On Tuesday I read an intriguing op ed piece in the paper penned by a columnist with whom I generally disagree, but either he is getting older and more mellow or I am, because I find myself nodding my head as I read him far more often than I ever did before.  Jeff Jacoby has been writing for the Globe for years, and he is certainly the paper’s most conservative columnist.  But he is also a faithful Jew, and he freely and liberally grounds his thoughts in the dynamic of his religion, and I find them both candid and compelling.  On Tuesday Jacoby wrote about Yom Kippur, and used the language of sin and forgiveness freely, unusual for your morning paper.  First he pointed out that the absolution given on Yom Kippur only applies to the sins we commit against God.  Since I’m not a Jew, I never understood this before, so I went back and reread Leviticus 16, and sure enough, this is what the sacrifice and the atonement are all about.  Atonement makes us one with God.  But as for the wrongs we visit on one another, Jewish faith and tradition hold that there can be no divine forgiveness until we first make things right with anyone we have wronged.
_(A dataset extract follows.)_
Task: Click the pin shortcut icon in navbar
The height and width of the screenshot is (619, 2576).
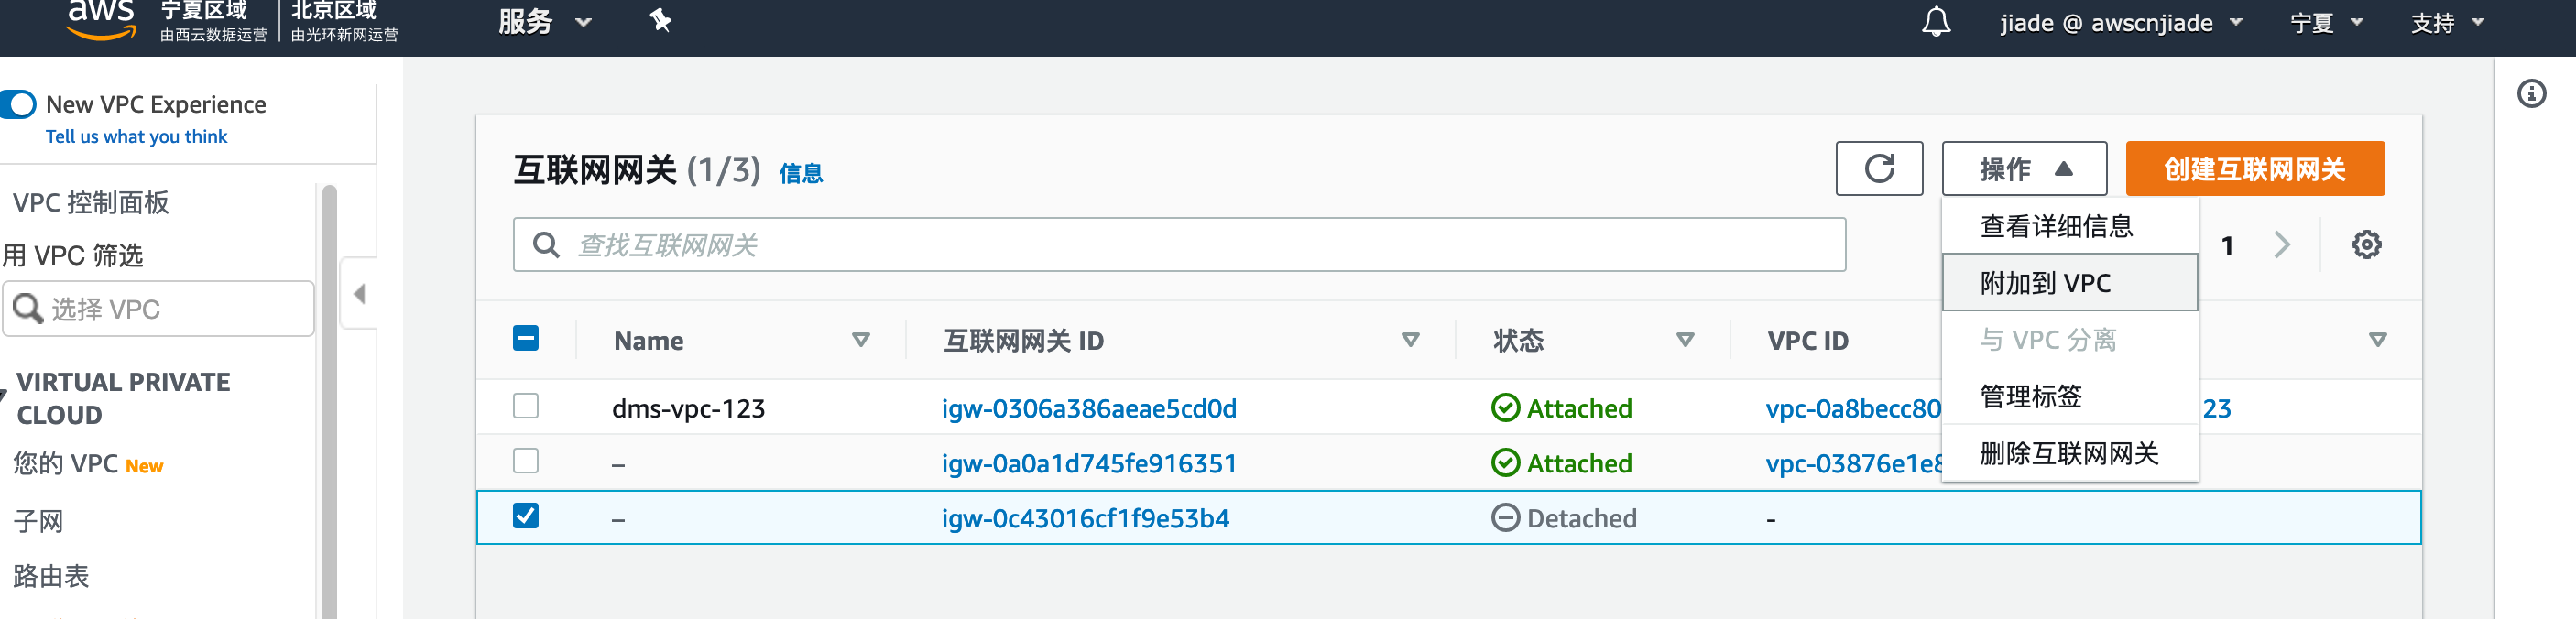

          Jacoby goes on to lament the same things you and I have been talking about in recent months, which are the same things Karl Menninger lamented fifty hears ago.  He wrote,

“There are many ways to sin against others, of course, such as theft, violence or cheating.  Those transgressions are included in the formal confession that is a central element of the Yom Kippur liturgy – a long and detailed catalogue of offenses repeated again and again during the day.  But by far the greatest number of sins listed, fully one-fourth of the total, are those rooted in words:  ‘For the sin we have committed through speech… for the sin we have committed through scorn… for the sin we have committed through derogatory language… through gossip… through lying…’  The sins we commit against others with words are the defining sins of our age.  Never within living memory has our public discourse been so toxic, cruel and shrill.  Norms of civility and restraint once taken for granted have been replaced by malice, venom and routine character assassination.  The understanding that reasonable people can disagree reasonably is essential to the health of a free society.  Yet in recent decades, that understanding has shriveled up and blown away.  In its place, we have a culture of unbridled hostility and verbal violence, an embrace of hatred as a political virtue, and an eagerness to cancel careers and ruin reputations because of an out-of-favor opinion, a thoughtless joke, or a wrong headline.”

If you listened to former President George W. Bush’s speech last Saturday at the 9/11 memorial in Shanksville, PA, you likely heard a similar message spoken with different words.  If our sins against one another are going to be expiated on the Day of Atonement, it seems you and I are going to need a lot more goats.

          But if Azazel only carries sins against God into the wilderness, then we are going to have to look to each other for forgiveness.  Paul wrote to the Philippians, “Beloved… work out your own salvation with fear and trembling, for it is God who is at work in you, enabling you both to will and to work for God’s good pleasure.”  Two things are striking about this passage.  One is Paul’s assertion that we work out our own salvation.  If it sounds a lot like the Hebrew idea of taking responsibility for the ways we sin against each other, it’s probably because Paul was a rabbi.  The second is that we work out our own salvation with “fear and trembling,” which I take to denote a certain humility within as we do so.  And let’s face it, it takes a considerable measure of humility to say “I’m sorry” to someone we have offended.  Have we hurt or offended or sinned against one anyone else with our own words?  Probably, and maybe only unintentionally, bur if words have the power to hurt, then both Paul’s message, and the message of Yom Kippur are that our words also have the power to heal, which means the power to heal belongs to us. Atonement belongs to us.  The shedding of sinful words and ways belongs to us.  One Hebrew scholar suggests that the focus of atonement is to remove the obstacles to reconciliation – reconciliation between God and humanity, reconciliation between and among individuals.  The capacity to do the former lies with God; the responsibility for the latter belongs to us.